Review: Ted Krisko and Eric Rickers hail from Detroit, and their distinctive brand of snappy, playful electro and techno has already landed them releases on KMS, Visionquest and others. Now they land on 20/20 Vision with the devilishly fun "One LFO," an unremitting acid jam shot through with crafty drum programming and enough robotic lubricant to get the rustiest joints greased up and moving. Fellow Detroit champs Luke Hess and Delano Smith shore up on the flip with classy remixes, Hess waving his dubby strains over the original in inimitable form and Smith taking things deep, smooth and just a little spooky.
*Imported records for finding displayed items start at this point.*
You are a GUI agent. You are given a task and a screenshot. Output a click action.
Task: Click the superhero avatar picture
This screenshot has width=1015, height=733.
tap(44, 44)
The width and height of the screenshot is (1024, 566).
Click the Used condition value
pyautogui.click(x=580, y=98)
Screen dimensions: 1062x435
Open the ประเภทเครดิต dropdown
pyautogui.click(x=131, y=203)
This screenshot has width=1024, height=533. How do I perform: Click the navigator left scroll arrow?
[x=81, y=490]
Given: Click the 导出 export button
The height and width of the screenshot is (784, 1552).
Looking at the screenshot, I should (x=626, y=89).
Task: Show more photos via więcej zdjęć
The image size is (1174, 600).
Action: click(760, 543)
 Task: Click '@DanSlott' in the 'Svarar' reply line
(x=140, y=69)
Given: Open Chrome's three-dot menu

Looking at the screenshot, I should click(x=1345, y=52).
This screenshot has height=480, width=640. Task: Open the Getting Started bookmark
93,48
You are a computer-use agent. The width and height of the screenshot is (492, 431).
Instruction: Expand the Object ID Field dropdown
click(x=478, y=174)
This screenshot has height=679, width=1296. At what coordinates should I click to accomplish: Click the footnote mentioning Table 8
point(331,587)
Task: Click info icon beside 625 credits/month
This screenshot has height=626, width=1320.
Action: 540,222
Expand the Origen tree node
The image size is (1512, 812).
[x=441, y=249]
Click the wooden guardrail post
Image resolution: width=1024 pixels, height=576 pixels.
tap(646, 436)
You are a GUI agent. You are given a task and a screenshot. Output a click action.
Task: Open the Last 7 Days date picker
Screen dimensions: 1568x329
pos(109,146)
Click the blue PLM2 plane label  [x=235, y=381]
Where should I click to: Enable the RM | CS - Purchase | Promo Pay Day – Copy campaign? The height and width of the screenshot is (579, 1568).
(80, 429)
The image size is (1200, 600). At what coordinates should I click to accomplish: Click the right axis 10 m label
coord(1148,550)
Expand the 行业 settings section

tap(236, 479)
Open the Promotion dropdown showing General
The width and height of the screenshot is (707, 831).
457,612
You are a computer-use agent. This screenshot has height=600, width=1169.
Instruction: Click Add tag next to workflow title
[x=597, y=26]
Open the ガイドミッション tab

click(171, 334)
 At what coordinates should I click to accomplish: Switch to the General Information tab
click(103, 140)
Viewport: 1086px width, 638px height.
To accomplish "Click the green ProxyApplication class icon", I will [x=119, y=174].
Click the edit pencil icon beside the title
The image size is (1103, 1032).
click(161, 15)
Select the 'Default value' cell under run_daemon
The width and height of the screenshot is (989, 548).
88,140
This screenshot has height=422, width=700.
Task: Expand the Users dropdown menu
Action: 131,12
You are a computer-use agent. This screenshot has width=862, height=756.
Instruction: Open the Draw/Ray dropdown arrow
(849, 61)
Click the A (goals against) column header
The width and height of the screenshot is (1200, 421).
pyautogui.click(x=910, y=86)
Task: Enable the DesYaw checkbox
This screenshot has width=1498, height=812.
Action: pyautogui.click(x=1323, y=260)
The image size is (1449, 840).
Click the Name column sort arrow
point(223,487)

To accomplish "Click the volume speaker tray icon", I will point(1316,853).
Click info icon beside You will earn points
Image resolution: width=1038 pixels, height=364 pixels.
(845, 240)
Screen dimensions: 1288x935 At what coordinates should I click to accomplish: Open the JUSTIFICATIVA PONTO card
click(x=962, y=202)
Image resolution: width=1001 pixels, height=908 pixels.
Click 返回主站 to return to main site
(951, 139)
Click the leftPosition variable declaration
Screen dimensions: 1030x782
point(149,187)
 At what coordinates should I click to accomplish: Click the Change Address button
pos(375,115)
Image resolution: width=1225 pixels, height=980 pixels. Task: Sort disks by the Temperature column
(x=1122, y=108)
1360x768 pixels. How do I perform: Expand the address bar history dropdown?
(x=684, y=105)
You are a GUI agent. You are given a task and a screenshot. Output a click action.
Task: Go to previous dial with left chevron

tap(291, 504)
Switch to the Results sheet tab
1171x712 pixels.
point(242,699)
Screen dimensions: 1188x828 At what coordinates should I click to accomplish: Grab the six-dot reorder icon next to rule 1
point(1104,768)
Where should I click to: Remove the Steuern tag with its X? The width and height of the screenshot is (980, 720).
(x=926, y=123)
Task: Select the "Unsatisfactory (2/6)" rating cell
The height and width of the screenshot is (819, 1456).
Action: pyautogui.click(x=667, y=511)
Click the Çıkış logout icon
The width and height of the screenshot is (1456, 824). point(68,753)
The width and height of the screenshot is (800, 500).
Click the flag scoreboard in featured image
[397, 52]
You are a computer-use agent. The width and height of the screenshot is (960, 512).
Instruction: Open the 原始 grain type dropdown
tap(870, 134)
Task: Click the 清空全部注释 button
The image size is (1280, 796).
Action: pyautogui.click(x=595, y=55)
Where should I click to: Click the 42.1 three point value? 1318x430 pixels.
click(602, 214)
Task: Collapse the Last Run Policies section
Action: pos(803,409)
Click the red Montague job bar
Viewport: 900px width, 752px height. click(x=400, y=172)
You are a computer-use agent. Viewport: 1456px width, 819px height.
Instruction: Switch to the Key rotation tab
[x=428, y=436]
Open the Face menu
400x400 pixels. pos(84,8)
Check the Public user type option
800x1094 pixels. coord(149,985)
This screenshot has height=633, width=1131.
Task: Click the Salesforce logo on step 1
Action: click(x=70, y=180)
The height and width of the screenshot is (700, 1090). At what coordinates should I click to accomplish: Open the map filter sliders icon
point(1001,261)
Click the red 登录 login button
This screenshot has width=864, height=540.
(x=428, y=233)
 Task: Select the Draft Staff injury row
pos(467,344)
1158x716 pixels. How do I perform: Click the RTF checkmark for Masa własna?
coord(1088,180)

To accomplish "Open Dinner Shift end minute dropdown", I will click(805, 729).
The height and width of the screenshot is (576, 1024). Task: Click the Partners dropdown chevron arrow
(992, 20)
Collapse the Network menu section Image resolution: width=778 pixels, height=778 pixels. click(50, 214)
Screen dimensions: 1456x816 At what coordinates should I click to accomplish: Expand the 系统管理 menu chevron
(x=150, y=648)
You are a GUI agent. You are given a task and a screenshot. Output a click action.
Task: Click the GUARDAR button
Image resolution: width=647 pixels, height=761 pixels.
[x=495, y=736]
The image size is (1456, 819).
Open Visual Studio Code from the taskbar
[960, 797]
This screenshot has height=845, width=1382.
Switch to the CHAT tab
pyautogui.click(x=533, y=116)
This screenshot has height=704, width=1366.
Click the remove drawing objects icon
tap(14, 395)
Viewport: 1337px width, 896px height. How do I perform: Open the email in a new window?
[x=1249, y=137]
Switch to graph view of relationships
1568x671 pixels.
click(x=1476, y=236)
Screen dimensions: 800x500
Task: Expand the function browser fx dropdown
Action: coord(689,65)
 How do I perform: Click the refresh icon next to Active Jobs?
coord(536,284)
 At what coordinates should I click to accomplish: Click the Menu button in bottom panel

Review: Burnski's debut album DNA dropped on Constant Sound last year, and now the label have called upon a strong cast of characters to do the remix duty on some of the LP's key tracks. Parisian trio Mandar bring a heart-melting tone to "Another Source" without losing their insistent shuffle, while Diego Krause strips things down with a functional broth of minimal minded business. The original mix of "Another Source" gets a fresh outing, and very fine it sounds too. That leaves it to Laura Jones to twist out a hypnotic electro version of "I Like You".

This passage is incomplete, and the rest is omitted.